Where semi-continuous culture is not possible because the desired metabolite is only produced in sufficient quantity in the stationary growth phase (e.g. astaxanthin in Haematococcus pluvialis), it is still possible to grow the inoculum in semi-continuous mode. In some cases it is also possible to grow the inoculum heterotrophically in fermenters in the dark on an organic carbon substrate such as glucose, achieving high cell concentrations in a short time (Doucha & Lívanský, Citation2012).

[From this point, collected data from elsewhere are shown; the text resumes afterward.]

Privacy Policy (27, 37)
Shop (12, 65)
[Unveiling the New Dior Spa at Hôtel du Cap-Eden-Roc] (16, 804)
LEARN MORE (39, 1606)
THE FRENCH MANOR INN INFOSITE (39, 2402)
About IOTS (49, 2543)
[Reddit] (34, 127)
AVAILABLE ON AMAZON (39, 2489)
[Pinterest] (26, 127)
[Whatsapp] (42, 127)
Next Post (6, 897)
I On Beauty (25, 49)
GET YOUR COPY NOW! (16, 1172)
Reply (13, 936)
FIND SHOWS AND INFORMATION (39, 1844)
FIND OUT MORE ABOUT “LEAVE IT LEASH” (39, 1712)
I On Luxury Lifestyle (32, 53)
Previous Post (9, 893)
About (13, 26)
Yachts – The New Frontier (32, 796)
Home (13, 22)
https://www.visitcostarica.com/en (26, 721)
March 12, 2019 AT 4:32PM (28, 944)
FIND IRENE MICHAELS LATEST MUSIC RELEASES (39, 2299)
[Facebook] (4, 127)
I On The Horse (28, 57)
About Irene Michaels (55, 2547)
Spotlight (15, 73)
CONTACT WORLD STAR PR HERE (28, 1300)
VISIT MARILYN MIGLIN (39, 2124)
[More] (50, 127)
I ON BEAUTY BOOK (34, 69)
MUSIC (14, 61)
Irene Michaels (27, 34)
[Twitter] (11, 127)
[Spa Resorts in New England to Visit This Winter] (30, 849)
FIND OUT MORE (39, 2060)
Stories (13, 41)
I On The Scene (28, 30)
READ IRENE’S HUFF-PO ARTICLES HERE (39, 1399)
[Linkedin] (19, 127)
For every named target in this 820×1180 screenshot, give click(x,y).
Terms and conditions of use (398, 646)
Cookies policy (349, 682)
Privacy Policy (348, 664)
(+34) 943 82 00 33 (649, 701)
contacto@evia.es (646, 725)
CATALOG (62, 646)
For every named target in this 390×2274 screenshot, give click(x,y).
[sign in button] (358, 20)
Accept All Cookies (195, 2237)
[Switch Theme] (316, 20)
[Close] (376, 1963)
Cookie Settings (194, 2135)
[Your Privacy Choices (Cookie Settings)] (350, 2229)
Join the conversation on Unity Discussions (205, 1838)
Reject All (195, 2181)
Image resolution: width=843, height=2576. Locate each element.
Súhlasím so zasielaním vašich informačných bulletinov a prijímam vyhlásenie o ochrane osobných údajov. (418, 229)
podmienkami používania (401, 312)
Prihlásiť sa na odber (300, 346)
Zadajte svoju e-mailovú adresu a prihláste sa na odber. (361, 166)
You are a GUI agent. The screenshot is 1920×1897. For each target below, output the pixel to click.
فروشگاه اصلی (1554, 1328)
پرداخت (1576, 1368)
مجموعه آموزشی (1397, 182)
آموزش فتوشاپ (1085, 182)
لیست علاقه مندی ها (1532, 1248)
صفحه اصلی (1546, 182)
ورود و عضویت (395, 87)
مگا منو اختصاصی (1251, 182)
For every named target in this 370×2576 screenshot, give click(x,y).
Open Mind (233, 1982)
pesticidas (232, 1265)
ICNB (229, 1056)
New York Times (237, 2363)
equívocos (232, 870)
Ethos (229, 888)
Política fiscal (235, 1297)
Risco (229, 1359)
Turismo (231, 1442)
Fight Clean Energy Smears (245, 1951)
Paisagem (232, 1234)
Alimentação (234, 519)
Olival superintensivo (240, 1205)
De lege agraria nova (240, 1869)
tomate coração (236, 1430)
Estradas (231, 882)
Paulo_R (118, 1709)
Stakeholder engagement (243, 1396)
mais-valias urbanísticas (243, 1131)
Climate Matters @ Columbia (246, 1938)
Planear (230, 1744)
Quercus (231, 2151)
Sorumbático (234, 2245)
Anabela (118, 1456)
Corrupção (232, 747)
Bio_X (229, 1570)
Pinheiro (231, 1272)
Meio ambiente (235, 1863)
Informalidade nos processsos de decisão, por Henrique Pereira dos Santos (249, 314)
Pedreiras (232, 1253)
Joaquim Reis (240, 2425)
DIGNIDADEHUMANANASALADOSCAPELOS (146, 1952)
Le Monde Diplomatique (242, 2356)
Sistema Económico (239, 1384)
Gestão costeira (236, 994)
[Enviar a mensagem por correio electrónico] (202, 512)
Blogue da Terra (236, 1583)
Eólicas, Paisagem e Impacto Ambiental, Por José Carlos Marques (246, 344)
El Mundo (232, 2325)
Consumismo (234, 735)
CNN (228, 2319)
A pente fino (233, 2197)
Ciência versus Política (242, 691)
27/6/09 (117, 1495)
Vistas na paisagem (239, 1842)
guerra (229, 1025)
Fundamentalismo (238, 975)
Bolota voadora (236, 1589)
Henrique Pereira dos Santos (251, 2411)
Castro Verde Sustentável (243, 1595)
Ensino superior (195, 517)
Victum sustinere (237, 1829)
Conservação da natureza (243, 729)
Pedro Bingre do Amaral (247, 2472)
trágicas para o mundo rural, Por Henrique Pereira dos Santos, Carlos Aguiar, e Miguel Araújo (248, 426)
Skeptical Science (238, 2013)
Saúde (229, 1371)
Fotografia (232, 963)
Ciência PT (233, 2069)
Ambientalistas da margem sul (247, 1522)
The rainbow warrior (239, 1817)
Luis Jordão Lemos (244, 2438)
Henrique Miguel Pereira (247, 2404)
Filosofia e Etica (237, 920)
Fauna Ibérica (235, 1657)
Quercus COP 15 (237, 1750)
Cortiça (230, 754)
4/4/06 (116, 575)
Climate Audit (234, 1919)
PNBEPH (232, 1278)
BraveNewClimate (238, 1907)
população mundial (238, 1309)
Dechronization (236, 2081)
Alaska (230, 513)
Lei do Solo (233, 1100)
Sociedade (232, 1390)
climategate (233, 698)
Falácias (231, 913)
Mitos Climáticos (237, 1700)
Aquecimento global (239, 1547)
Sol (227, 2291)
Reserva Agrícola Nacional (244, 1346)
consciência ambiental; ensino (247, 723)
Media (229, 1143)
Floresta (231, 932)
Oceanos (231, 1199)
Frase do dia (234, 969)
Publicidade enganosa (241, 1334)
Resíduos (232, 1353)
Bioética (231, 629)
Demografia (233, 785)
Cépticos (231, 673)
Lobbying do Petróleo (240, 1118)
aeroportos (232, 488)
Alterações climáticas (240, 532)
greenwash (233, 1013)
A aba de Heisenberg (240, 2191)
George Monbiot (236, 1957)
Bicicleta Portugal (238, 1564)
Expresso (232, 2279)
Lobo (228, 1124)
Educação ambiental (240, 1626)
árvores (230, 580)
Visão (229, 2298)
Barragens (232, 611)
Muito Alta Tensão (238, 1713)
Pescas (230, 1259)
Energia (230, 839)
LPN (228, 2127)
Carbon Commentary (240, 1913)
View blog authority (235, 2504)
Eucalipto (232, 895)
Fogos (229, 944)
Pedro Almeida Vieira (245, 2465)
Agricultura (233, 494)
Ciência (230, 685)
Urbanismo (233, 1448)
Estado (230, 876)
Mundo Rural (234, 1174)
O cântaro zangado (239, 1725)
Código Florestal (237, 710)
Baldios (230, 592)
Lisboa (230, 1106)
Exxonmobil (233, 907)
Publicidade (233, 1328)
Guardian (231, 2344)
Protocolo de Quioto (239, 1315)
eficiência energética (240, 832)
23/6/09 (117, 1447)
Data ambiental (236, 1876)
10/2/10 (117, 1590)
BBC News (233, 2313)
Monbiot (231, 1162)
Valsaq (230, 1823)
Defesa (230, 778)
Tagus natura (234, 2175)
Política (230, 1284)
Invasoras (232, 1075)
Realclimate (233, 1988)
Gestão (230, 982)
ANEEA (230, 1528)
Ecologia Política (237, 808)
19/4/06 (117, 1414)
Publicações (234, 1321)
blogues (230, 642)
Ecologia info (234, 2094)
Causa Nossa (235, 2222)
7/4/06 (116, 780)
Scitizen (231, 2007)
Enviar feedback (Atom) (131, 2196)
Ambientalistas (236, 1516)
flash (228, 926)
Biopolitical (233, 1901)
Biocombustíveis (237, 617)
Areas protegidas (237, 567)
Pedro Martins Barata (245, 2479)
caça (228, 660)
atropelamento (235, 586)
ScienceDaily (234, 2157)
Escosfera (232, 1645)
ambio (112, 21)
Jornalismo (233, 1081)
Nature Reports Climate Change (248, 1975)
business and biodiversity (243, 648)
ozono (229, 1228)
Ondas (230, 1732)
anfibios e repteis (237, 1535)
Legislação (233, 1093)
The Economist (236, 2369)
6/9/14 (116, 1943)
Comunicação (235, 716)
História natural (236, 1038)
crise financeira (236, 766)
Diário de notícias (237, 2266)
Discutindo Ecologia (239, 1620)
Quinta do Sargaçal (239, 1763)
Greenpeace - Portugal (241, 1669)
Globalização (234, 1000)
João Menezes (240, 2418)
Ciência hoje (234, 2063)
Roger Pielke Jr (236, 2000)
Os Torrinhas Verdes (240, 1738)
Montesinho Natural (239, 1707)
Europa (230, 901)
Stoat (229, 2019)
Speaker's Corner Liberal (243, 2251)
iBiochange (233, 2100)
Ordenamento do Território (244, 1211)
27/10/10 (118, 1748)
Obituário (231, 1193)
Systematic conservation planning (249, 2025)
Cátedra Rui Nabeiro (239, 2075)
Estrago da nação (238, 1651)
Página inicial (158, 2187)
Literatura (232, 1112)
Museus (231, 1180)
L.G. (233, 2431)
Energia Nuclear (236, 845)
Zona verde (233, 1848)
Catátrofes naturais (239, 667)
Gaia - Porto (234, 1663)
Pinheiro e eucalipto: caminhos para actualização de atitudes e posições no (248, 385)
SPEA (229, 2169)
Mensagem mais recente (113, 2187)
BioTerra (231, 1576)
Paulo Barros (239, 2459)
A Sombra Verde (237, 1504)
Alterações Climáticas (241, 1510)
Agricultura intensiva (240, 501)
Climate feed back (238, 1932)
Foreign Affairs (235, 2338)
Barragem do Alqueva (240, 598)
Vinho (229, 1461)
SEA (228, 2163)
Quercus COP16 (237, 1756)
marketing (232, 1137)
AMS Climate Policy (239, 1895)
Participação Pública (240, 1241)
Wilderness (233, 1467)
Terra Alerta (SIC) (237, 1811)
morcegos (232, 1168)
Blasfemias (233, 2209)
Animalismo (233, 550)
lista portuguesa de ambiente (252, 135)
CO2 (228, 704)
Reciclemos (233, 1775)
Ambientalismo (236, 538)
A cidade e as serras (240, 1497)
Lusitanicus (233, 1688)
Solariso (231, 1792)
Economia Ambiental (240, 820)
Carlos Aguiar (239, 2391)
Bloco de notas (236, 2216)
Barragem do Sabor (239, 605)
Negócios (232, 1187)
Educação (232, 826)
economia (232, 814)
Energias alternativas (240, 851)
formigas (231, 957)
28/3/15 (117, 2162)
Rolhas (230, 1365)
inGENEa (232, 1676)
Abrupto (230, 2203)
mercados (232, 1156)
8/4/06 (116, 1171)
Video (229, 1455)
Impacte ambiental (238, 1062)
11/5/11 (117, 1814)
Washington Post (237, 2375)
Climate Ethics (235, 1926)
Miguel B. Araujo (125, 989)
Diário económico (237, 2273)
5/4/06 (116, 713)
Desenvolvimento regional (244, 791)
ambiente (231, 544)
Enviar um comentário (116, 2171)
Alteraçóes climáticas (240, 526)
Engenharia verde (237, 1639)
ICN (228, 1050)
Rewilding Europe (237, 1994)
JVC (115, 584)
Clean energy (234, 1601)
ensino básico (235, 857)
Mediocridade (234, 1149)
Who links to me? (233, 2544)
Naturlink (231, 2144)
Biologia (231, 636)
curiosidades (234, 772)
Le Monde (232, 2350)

For some algae such as Chlorella spp. this can be cheaper and produces a higher density inoculum in a shorter time (Zheng et al., Citation2012).
Large-scale outdoor cultures
For all algal cultures the key factors affecting growth and productivity are light, temperature and nutrients. Furthermore, almost all commercial-scale algal biomass production is carried out outdoors in natural light, exposing the algae to diurnal changes in irradiation as well as shorter term changes due to clouds. Detailed reviews of the biology, physiology and management of large-scale outdoor cultures can be found in Richmond (Citation2013), Torzillo & Vonshak (Citation2013), Borowitzka & Moheimani (Citation2013a) and Borowitzka (Citation2016). Here we discuss only some of the most important factors.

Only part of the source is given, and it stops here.